There has been a lot of praise in recent months for the performance of charter schools here in Buffalo. There has been less understanding of how charter schools get that praise. With schools becoming battlegrounds and educators front-line soldiers, now might be a good time to announce the secret ingredient in charter school success. In a word, it's discipline, nothing more and certainly nothing less.
Charter schools succeed because they impose discipline, and they have expectations that students will not just show up every day but that they will learn. If a student doesn't exhibit that same commitment, the charter school has the right to drop the student.
Revolutionary ideas, right? The same formula prevailed in my childhood in parochial school. You paid for education, and you got education. If you acted up in school, you not only got punished in school, you also got punished at home. You knew what was expected of you, and you responded.
Public, non-charter schools must do the same thing if the system is to survive. Take discipline out of schools, and you not only diminish the chance of success for the serious student, but you place that student in jeopardy of serious injury. What parent is going to choose a climate of fear and an atmosphere of recklessness for his or her child? Anyone who can move will. They already are. Check population trends for the last two decades.

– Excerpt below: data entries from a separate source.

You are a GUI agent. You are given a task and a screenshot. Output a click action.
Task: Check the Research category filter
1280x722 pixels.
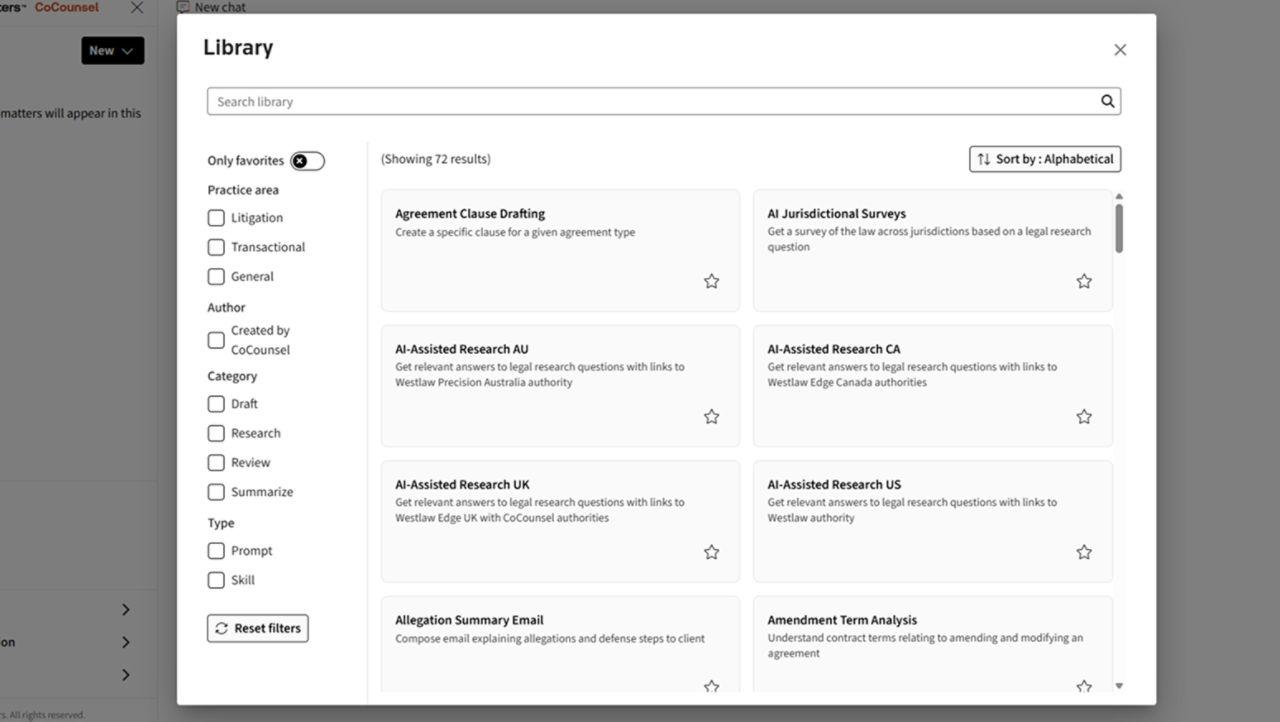click(x=216, y=433)
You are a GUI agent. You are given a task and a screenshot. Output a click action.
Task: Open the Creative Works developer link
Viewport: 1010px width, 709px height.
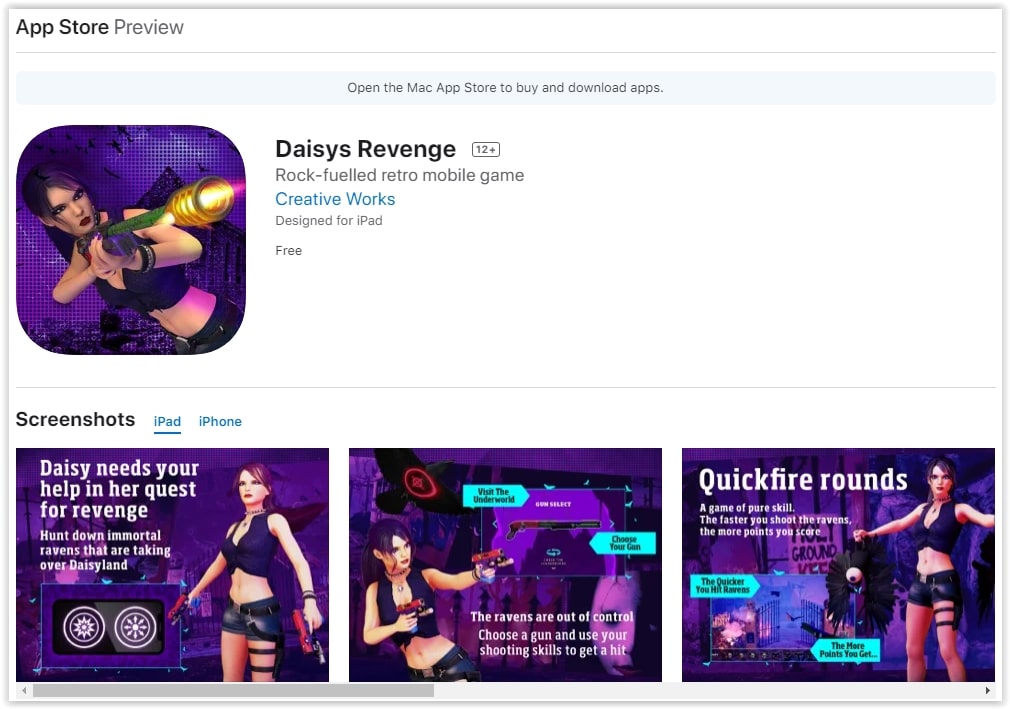pos(335,199)
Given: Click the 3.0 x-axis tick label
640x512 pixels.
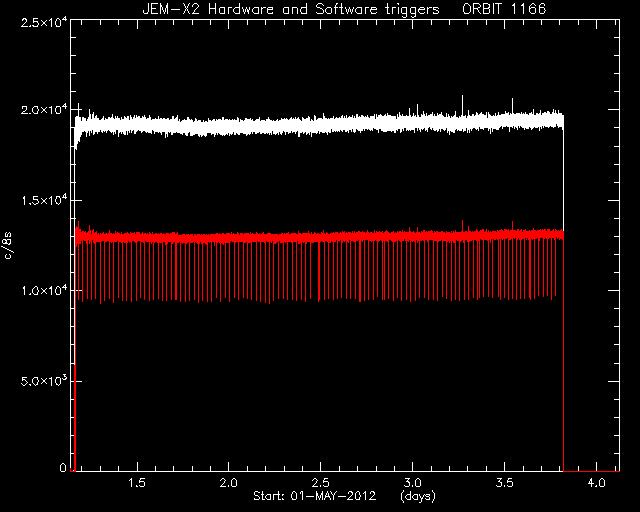Looking at the screenshot, I should pyautogui.click(x=412, y=483).
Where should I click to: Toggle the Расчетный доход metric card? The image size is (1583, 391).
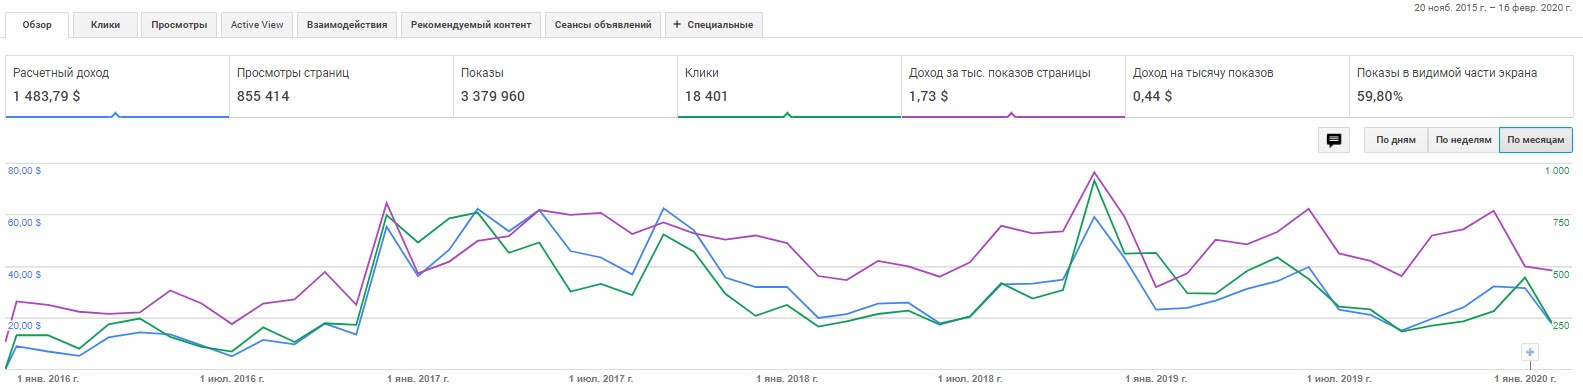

The failure to impose discipline is a failure of will. We once had the will to discipline students. We once had a place to house problem students. We never did a very good job of confronting the issue of problem students, but unless we do now, the cycle of violence inside the walls of our schools will continue.
Several years ago, Gov. Mario Cuomo proposed "boot camp" high schools, similar to the boot camp detention centers where young offenders were sentenced. Instead of placing a problem student in a six-week course at an "alternative" high school, the boot camp model would be a year-long program where discipline was taught as another subject, right alongside math and English and history.
Those who opposed the idea saw a predominance of African-American students populating a discipline high school. That kind of shortsighted, knee-jerk response ignores the fact that African-American students are not just the perpetrators of violence; they are the victims of it. The student cowering in fear from violence is African-American. The student denied a chance at quality education is African-American.
If we really care about race and education, we will recognize the responsibility to do whatever it takes to restore sanity and stability to the classroom. African-American students deserve a chance at a good education, in a school free from violence, as much as white students.
It is time to seize the moment to make schools safe and students unafraid. A disciplinary magnet school might be the last best hope. Even if it isn't, it's a good place to begin the dialogue.
Shirley A. Banko is a retired Buffalo teacher.